Ricerche precedenti avevano già dimostrato che la solitudine e l'isolamento sociale sono collegati a malattie coronariche e ictus. In questo lavoro si è deciso di puntare l’attenzione su pazienti con diversi tipi di malattie cardiovascolari per accertare se una scarsa rete sociale fosse associata a esiti peggiori. Pertanto, sono stati coinvolti 13.463 pazienti danesi con cardiopatia ischemica, aritmia, insufficienza cardiaca o malattia della valvola cardiaca. Sentirsi soli è stato associato a conseguenze negative in tutti i pazienti, indipendentemente dal tipo di malattia cardiaca. La solitudine era legata a un rischio di mortalità raddoppiato nelle donne e al rischio quasi raddoppiato negli uomini. Sia gli uomini sia le donne che si sentivano soli avevano tre volte in più di probabilità di riportare sintomi di ansia e depressione ed avevano una qualità della vita significativamente inferiore rispetto a quelli che non si sentivano soli.
«La solitudine è un forte segnale che può indicare la morte prematura, il peggioramento della salute mentale e una minore qualità della vita nei pazienti con malattie cardiovascolari. Viviamo in un'epoca in cui la solitudine è più presente e gli operatori sanitari dovrebbero tenerne conto nella valutazione del rischio», ha detto Anne Vinggaard Christensen, autrice dello studio e ricercatrice presso il Copenhagen University Hospital.

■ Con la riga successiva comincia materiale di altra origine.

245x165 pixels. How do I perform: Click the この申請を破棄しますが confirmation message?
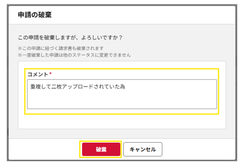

Concludiamo, infine, riportando i risultati di un altro interessante studio che, condotto dall'Università di Rochester e pubblicato su Personality and Social Psychology Bulletin, può apparentemente sembrare di segno opposto rispetto a quelli citati in precedenza e che evidenzia come trascorrere un quarto d’ora da soli nel corso della giornata, magari leggendo un libro oppure semplicemente dando libero corso ai propri pensieri, può far sentire meglio.
Per verificare i benefici dei momenti di solitudine scelti con accortezza, differenti dall'isolamento sociale che, come visto, secondo diversi studi ha effetti negativi, sono state prese in esame per un esperimento 114 persone, a cui è stato chiesto di sedere da sole per quindici minuti, riducendo così il carico emotivo e di interesse suscitato da quindici minuti di conversazione. Quando è stato chiesto loro di compilare un questionario, i partecipanti all'esperimento mostravano di avere meno probabilità di provare emozioni negative, tra cui irritabilità, sofferenza o agitazione.
Una prova ulteriore ha coinvolto 108 persone ed ha mostrato, invece, che per il benessere non era importante cosa si facesse da soli, se si rimanesse in compagnia dei propri pensieri o si leggesse un libro: l'unico lato negativo era che dopo un quarto d'ora subentrava in alcuni una sensazione di solitudine.
Un secondo esperimento ha in seguito coinvolto 173 persone, a cui è stato chiesto di trascorrere da sole un quarto d'ora al giorno per una settimana, non facendolo poi per altri sette giorni. È emerso che stare da soli per un periodo limitato, soprattutto se si sceglie di farlo, aumenta sensazioni relative alla pace e al relax. Insomma, pur “mitigando” gli aspetti positivi legati alla socialità, se ne recuperano altri, in particolar modo quando si ha bisogno di un momento di “decompressione”.